Don Francesco Boccardo esegue l’affresco del Battistero presentando il tema principale del battesimo: rinati dall’acqua e dallo Spirito Santo.
1980:
Don Francesco Boccardo dipinge l’affresco della volta della cappella di S. Rocco. Il precedente era di Luigi Morgari (1932). Vengono collocate le grandi vetrate, in faccia e nei transetti, in vetro grigio antico soffiato, legato in piombo
1981:
Don Francesco Bocciardo esegue l’affresco della volta della cappella di Montallegro, raffigurante i santi Cirillo e Metodio (in memoria dei donatori dell’opera, gli slovacchi in esilio e particolarmente don Cirillo Walter Buran).
Si completano le quattro lesene marmoree al posto dei confessionali rimossi.
1984:
Inaugurazione del nuovo concerto di cinque campane della ditta Trebino di Uscio.
1986:
La cupola: restaurati gli affreschi del Resio e i fregi. Doratura nuova seguendo l’originale. Ripristinati i quattro grandi stemmi della cupola (SS.mo nome di Gesù, il monogramma mariano, la croce e la corona dei martiri, lo stemma di Zoagli).

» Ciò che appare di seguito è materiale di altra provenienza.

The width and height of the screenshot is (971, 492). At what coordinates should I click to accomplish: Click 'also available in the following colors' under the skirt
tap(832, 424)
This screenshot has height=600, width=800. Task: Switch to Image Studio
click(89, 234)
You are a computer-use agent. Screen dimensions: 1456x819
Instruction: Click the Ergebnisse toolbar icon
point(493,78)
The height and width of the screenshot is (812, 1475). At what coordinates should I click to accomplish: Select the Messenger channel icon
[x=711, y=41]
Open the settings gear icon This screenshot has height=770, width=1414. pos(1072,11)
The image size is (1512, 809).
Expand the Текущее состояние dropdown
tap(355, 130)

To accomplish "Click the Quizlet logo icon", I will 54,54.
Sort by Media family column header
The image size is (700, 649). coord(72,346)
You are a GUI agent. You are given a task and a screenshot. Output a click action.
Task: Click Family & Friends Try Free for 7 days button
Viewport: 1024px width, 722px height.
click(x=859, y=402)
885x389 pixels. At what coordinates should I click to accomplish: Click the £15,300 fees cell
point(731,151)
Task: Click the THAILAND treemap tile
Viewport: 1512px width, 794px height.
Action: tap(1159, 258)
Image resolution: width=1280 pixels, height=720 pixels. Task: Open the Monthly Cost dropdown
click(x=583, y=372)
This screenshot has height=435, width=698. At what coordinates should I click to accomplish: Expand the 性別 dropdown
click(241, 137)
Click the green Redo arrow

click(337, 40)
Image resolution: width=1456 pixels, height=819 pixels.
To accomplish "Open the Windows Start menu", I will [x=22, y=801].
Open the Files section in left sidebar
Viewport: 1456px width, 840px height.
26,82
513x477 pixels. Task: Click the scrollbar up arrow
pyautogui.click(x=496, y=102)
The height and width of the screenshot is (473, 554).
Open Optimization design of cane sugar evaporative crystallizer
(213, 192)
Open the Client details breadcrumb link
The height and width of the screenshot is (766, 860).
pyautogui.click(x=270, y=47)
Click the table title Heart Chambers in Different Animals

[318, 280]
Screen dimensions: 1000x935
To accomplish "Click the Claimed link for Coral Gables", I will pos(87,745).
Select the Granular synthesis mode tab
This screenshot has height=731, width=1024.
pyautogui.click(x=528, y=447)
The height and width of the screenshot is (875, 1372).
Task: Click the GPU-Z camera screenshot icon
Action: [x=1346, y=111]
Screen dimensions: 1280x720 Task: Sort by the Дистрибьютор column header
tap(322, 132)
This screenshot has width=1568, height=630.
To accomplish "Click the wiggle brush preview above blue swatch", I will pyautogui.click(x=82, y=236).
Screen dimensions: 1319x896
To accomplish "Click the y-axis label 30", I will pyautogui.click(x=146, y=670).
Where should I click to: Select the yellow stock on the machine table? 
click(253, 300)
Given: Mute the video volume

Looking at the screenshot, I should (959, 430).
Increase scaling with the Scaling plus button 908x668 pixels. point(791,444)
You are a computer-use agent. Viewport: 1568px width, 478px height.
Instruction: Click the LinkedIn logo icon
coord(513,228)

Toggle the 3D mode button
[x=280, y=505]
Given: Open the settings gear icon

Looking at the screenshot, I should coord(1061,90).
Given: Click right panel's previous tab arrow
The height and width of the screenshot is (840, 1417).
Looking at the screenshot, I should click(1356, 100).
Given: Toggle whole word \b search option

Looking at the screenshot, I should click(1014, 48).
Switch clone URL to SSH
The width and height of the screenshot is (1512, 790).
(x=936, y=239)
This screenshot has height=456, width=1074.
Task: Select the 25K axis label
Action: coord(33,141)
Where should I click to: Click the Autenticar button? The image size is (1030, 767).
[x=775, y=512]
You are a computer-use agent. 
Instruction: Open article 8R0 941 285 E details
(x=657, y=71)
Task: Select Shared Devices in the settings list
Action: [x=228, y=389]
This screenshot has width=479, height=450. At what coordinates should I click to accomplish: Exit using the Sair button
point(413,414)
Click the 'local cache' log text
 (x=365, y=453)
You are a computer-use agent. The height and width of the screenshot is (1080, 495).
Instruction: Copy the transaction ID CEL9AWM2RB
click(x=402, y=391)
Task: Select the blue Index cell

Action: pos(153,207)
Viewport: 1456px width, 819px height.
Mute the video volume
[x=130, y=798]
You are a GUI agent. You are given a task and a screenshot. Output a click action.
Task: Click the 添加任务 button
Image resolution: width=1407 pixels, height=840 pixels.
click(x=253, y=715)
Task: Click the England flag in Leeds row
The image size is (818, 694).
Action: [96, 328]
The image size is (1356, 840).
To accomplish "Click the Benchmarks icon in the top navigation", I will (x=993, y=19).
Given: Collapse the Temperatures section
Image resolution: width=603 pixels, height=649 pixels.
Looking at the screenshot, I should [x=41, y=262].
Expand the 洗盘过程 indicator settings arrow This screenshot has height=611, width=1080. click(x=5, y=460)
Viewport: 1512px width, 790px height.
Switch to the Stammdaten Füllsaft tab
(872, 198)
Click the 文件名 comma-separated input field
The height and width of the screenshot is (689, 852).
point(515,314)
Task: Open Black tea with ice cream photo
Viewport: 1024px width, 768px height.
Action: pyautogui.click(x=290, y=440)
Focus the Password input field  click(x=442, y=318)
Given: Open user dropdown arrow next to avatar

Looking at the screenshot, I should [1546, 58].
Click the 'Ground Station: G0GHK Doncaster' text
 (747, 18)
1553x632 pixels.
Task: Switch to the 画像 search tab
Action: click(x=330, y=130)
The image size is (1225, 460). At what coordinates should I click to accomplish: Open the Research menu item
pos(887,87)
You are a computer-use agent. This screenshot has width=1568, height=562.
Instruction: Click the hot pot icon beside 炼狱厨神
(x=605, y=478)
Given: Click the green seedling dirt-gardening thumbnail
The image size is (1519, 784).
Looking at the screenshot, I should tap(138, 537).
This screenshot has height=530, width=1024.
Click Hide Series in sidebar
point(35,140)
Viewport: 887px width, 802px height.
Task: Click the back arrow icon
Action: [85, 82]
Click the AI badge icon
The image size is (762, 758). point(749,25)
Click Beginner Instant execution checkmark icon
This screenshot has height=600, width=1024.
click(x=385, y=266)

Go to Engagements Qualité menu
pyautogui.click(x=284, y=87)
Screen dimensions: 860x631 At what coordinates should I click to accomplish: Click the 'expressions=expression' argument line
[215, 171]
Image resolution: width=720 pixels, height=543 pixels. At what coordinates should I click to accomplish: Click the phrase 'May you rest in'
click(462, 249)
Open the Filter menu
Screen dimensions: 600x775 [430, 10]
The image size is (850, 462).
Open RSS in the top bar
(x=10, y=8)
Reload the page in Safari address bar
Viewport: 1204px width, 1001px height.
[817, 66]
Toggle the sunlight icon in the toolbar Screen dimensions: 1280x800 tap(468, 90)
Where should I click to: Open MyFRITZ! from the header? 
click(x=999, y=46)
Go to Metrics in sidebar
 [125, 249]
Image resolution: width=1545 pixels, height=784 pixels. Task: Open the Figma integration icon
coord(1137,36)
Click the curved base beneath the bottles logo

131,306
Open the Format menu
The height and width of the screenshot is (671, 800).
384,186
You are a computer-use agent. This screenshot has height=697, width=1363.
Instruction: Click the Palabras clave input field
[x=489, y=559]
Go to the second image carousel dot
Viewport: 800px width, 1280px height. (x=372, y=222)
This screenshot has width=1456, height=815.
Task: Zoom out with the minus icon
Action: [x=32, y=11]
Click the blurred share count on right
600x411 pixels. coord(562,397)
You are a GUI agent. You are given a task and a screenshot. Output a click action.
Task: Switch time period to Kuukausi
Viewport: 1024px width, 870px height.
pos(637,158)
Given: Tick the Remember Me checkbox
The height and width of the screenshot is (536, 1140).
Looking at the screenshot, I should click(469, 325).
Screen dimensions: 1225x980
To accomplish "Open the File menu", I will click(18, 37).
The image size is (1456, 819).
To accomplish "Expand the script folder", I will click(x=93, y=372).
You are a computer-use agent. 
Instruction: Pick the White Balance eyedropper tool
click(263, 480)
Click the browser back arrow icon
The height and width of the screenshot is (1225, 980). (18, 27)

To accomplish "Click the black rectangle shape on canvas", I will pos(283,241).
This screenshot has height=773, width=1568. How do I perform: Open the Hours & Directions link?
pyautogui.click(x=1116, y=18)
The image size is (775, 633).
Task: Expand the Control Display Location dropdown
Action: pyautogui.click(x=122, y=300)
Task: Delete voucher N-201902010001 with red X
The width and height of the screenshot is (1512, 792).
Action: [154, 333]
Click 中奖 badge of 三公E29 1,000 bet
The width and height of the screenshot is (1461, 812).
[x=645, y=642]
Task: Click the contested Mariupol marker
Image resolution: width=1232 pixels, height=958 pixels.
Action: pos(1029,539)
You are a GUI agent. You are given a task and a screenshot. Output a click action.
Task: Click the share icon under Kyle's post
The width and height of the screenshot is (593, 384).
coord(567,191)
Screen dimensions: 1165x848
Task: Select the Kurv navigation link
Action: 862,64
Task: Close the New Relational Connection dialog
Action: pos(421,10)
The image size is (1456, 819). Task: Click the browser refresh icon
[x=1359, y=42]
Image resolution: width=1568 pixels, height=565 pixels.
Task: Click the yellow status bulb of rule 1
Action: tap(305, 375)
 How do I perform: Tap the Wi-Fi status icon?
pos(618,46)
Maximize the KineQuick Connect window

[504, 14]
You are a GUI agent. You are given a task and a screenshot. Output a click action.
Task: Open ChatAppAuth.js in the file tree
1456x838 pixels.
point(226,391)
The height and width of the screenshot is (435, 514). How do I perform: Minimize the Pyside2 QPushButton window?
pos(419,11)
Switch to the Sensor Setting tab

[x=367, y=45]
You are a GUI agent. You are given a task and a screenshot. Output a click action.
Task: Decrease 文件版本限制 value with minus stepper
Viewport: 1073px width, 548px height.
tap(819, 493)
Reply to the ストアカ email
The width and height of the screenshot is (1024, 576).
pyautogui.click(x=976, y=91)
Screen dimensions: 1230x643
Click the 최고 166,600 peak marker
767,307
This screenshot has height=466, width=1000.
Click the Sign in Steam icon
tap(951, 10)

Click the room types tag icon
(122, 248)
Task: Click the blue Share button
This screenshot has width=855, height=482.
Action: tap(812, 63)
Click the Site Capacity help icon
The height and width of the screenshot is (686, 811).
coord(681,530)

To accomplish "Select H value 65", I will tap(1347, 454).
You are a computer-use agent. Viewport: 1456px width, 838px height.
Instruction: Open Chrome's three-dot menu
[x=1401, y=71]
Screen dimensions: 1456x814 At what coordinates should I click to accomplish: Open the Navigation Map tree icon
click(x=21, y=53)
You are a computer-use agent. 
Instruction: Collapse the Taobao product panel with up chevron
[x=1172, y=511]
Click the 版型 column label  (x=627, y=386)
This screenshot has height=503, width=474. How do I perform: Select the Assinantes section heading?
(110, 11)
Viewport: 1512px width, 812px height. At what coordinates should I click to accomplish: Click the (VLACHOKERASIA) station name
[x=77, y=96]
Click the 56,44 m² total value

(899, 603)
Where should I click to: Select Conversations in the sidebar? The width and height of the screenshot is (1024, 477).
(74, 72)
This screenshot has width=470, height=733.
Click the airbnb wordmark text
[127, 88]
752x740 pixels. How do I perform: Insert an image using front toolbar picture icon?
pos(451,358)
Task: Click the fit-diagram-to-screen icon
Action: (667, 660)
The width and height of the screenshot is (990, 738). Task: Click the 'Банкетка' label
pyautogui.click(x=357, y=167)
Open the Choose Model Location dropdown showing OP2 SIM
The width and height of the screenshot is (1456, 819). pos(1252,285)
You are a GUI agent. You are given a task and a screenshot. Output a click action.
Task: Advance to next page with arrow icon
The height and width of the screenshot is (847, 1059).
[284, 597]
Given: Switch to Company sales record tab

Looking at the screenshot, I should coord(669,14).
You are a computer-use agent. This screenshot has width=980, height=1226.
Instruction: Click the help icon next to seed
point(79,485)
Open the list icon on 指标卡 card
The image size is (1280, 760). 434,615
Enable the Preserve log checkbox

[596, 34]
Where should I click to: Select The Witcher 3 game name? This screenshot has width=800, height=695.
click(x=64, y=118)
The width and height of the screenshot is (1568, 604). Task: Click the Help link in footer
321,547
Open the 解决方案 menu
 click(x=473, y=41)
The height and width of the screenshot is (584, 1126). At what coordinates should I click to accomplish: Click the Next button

IL pittore Claudio Nani esegue l’affresco mancante di S. Giovanni Evangelista (già del Resio).
1987:
Restauro totale del campanile
28 Giugno 1989:
Consacrazione del nuovo altar maggiore opera della scultrice Miriam Allaro Hastianatte.
1990:
Restauro da parte della Sovrintendenza del quadro della Madonna, di S. Erasmo e altro santo posto sopra la porta della sacrestia e di quello di S. Sebastiano, San Rocco e santa, proveniente dall’oratorio di S. Caterina e collocato nella cappella del Rosario.
1992:
Don Francesco Boccardo esegue la nuova tela di N.S. di Montallegro nella cappella omonima.
1995:
Terminato il restauro della cappella di S. Antonio ad opera del pittore Claudio Nani, della Sovrintendenza di Bergamo.
Dalle seguenti note si possono indicare due principali nomi:
- Claudio Nani, per quanto concerne il restauro del materiale pittorico preesistente e rifacimenti in stile
- don Francesco Boccardo, per quanto concerne tutte le opere pittoriche nuove in stile moderno (escluso il dipinto sopra l’organo).